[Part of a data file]
+--

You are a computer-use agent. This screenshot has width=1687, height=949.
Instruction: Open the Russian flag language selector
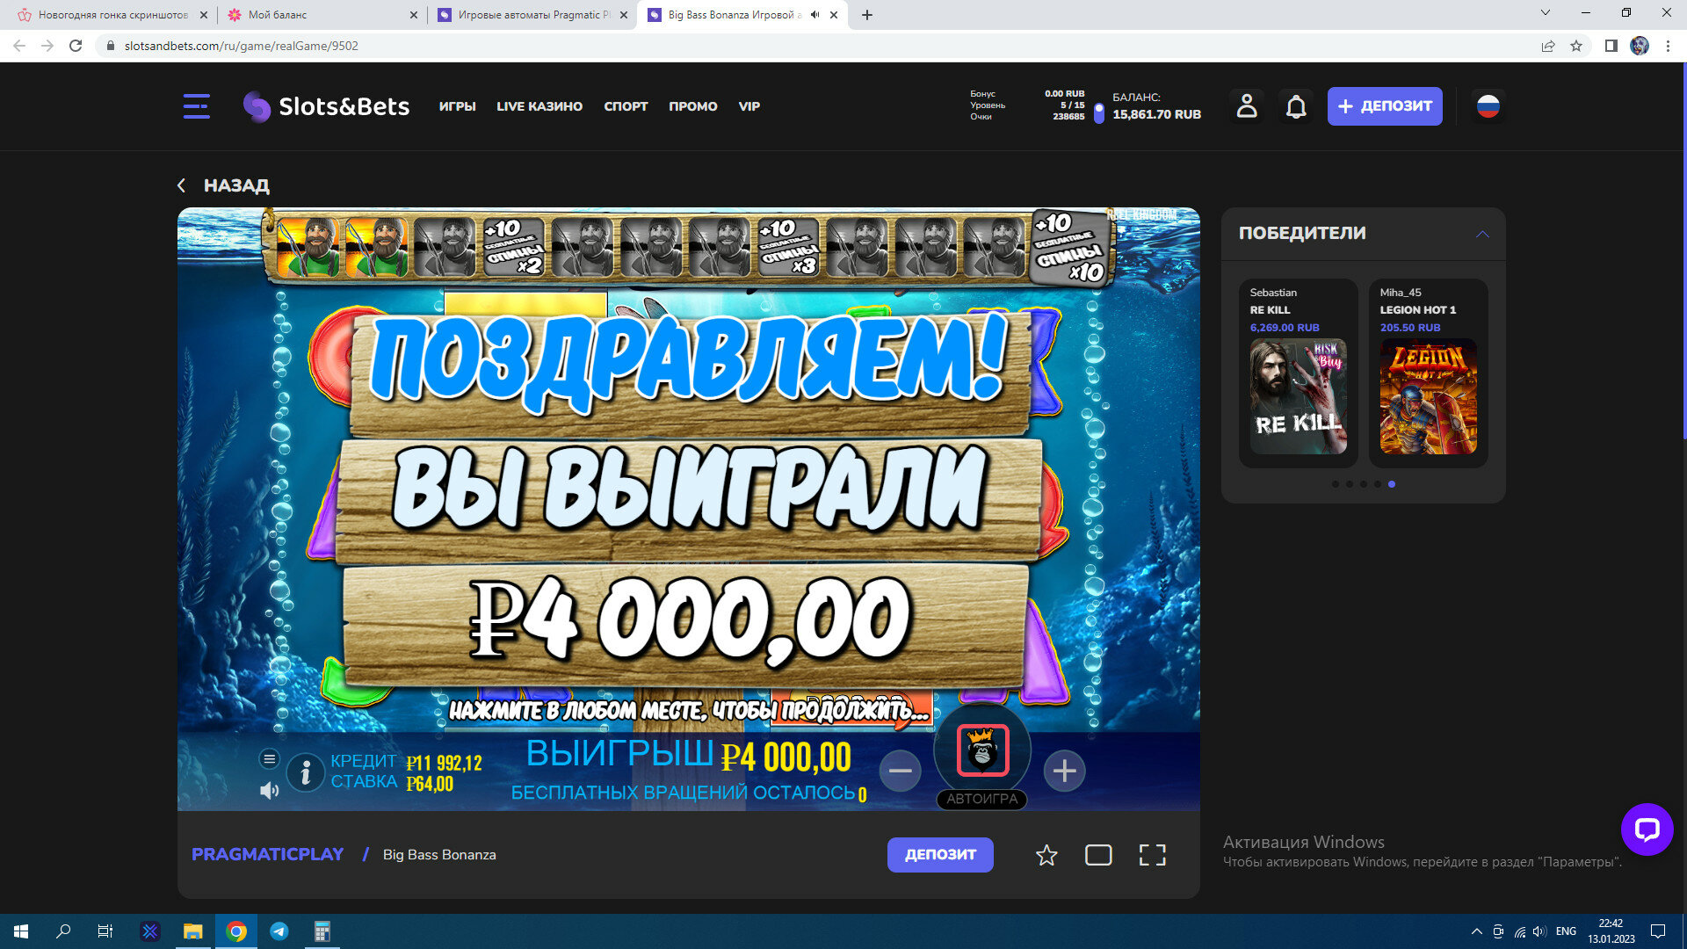(x=1488, y=106)
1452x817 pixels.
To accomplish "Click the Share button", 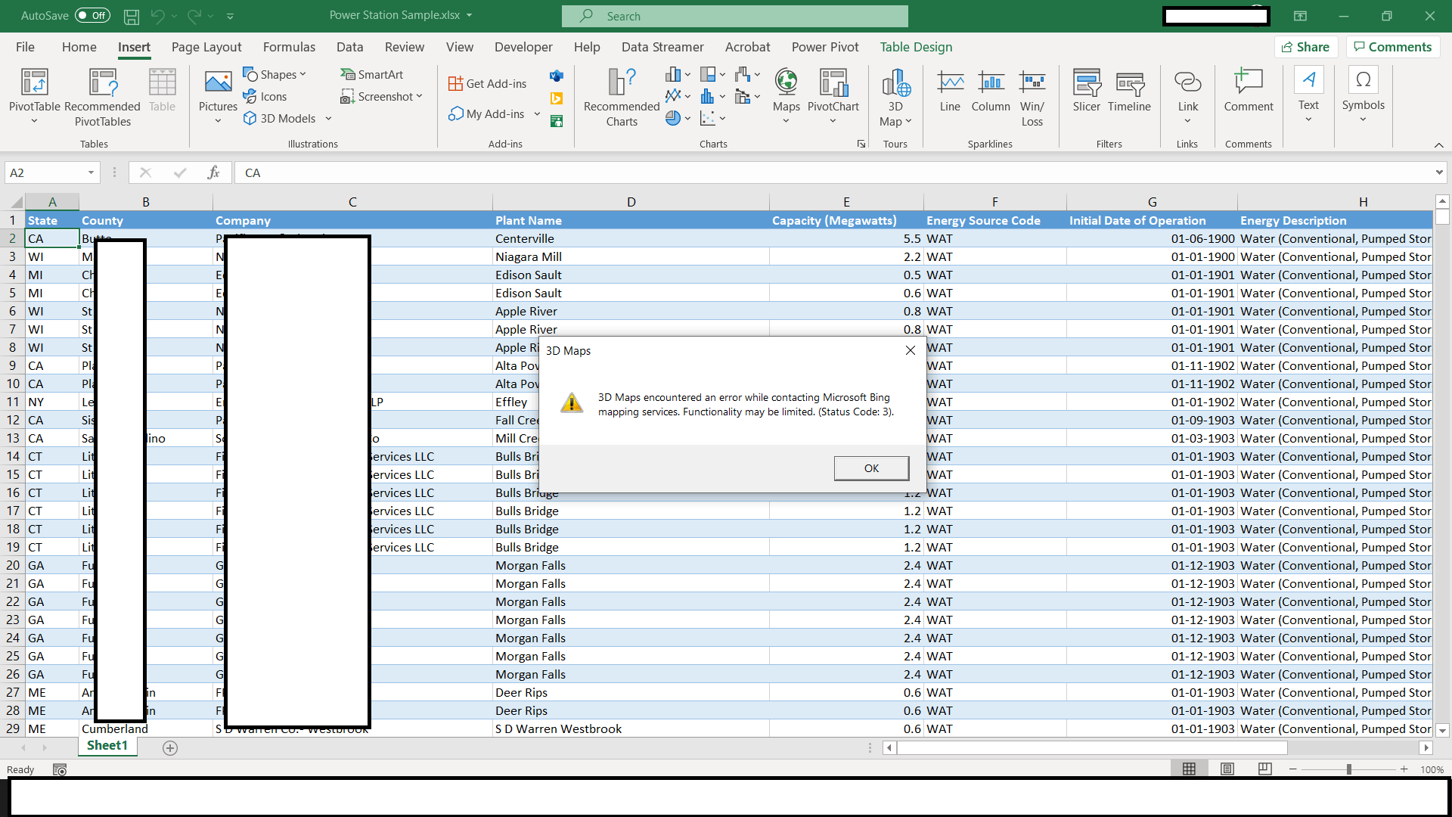I will [x=1306, y=47].
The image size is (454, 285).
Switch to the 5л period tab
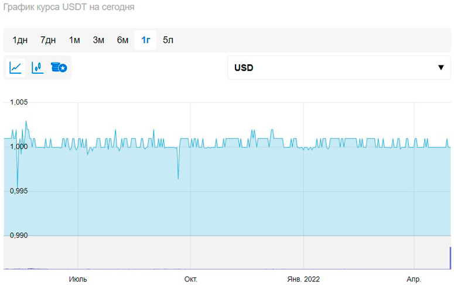pyautogui.click(x=168, y=40)
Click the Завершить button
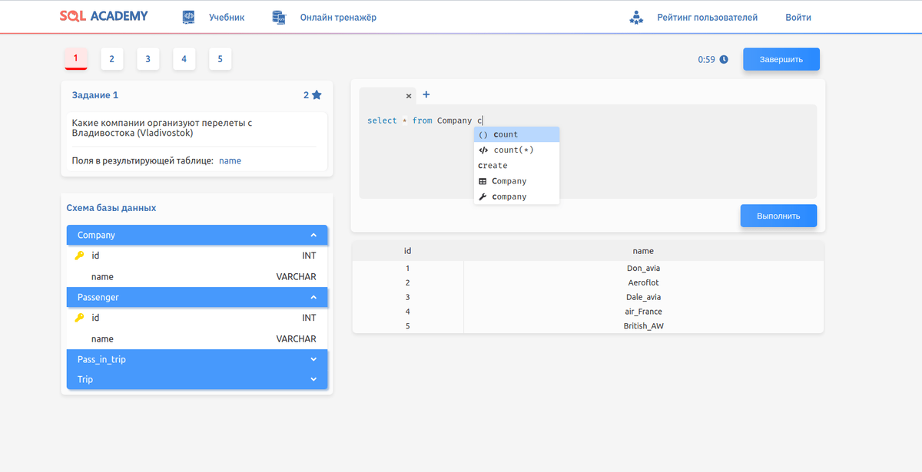The height and width of the screenshot is (472, 922). coord(781,59)
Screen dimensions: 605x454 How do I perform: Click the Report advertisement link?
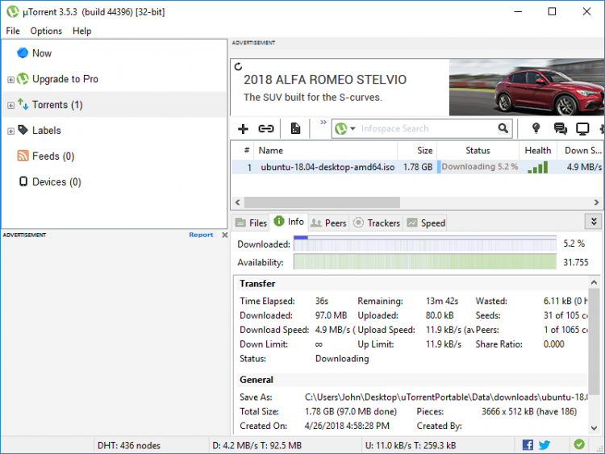[201, 235]
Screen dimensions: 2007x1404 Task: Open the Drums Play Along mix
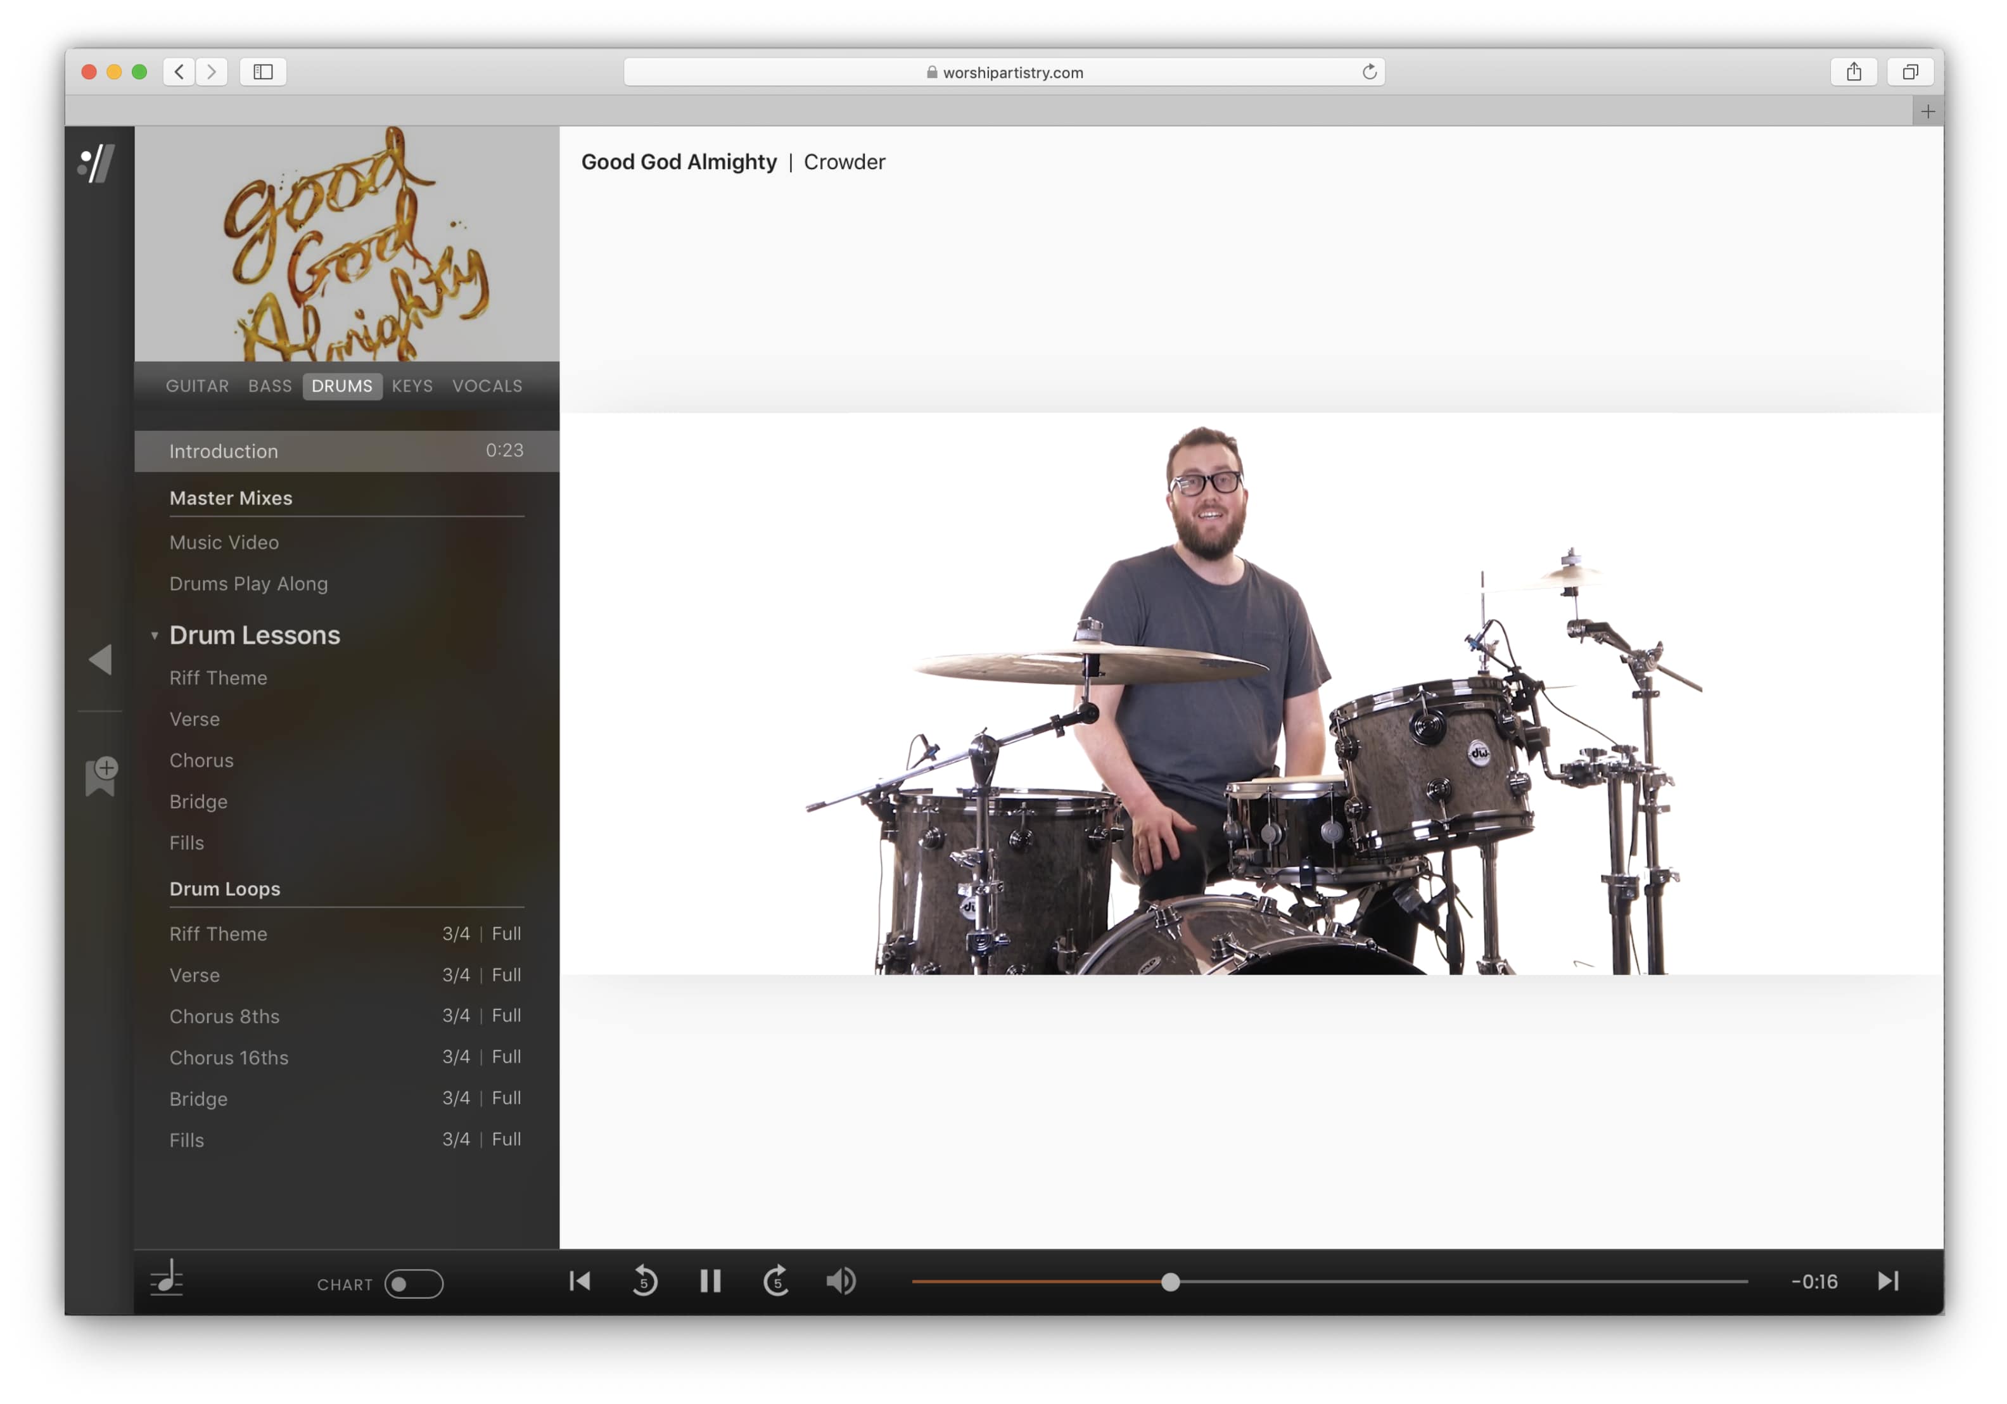tap(248, 584)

+--

▶ [OBJECTIVE]:
Copy everything from the line containing "Screen dimensions: 605x454" down to the end of the listing, including the requests, and scale each coordinate in the answers by 2.3, rounding to whole numbers with halves going up. Leave the pictures out of your answer.

▶ [REPLY TO THE EXERCISE]:
Screen dimensions: 605x454 How do I perform: Click the Report advertisement link?
[462, 541]
Screen dimensions: 2007x1404 Task: Open the Drums Play Along mix
tap(570, 1343)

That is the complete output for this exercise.